Round-backed millipede
Most kids will automatically think it is a centipede, as they get a lot better publicity than the sluggish millipede.  Centipedes move fast, millipedes much slower.  Centipedes have one pair of legs per segment while millipedes have two pair, a difficult distinction to make when they are in motion.  It is much easier if you can flip them on their back.  You can only do this with flat-backed millipede species as the round-backed species will roll up into a tight defensive ball.

Two pair of legs per segment = millipede
Millipedes can be difficult to identify.  For one thing, except for the head and tail the intervening segments are all the same, no distinctive shape or unique wings to rely upon.  Color and general appearance can be deceiving.  As an example, look at these two totally different genus and species below which are frequently confused.

Euryurus leachii - Steve Dunbar
Jon Rapp












I had previously found this same millipede.  After reviewing many pictures on Bugguide.net, I finally called it millipede - genus Sigmoria or Autorusus.  I sent photographs to Bugguide which is followed by lots of professional and citizen scientists who are knowledgeable and passionate about their niche in the insect world.  In this case, within 24 hours we had an ID of Auturus evides, confirmation that it was known to occur in Missouri, and even photographs by our friend Jon Rapp from Columbia, Missouri.

There is no information online specific to the Auturus genus.  They are members of the Euryuridae family which has 11 species in 2 genera.  Rowland Shelly* is a frequently quoted expert in the field.
"They are one of the few millipedes with a precise habitat; I always find euryurids in association with decaying hardwood/deciduous logs or stumps (rarely pine) near water sources like streams, creeks, seepages.
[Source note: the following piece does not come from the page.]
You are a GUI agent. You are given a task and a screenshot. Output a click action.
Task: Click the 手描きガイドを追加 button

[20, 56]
If no water nearby, then no euryurids." *
Millipedes get little respect on the web.  Even the order Polydesmida or flat-backed millipedes like ours above only gets three small paragraphs in Wikipedia.  Fortunately they don't seem to take it personally.  This is the order that contains all the cyanide producing millipedes.  I don't know if our A. evides excretes cyanide but I wouldn't want to do a taste test and I take the precaution of telling the observers to never lick a millipede.
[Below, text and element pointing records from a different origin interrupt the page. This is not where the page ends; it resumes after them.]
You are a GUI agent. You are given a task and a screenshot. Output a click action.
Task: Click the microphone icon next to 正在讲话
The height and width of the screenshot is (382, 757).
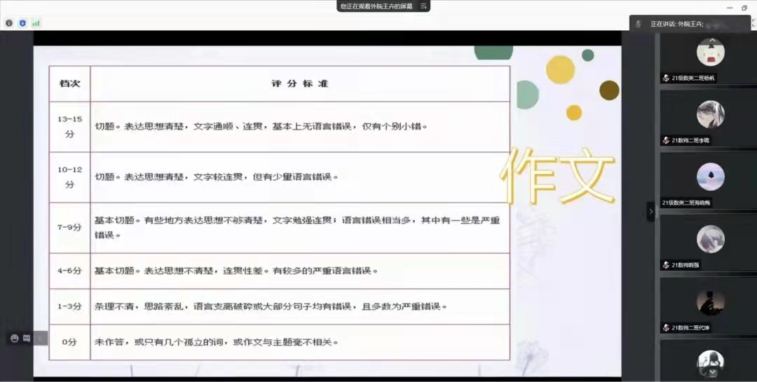tap(638, 24)
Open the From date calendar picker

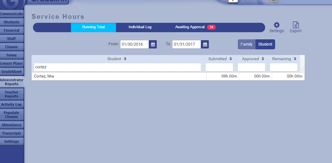tap(153, 44)
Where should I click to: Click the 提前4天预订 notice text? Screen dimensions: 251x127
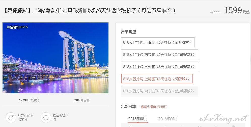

Millipedes are scavenger herbivores and lack the biting mouth parts that  predatory centipedes have, meaning that they can be handled safely.  They consume dead and decaying wood and leaves.  Some have bright aposematic colors advertising their toxicity (or in the case of mimics, pretending they are toxic to scare off predators).  Either way, I suggest that you never eat a millipede.

Update 3-29-2017
The BugLady's column "Bug of the Week" was filled with fascinating millipede details, the highlight of which is the lemurs that lick millipedes as an insecticide and a high!

* Rowland Shelly is Curator of Terrestrial Invertebrates at the North Carolina State Museum of Natural Sciences, Raleigh.
Information on millipedes in general is on this Wikipedia link.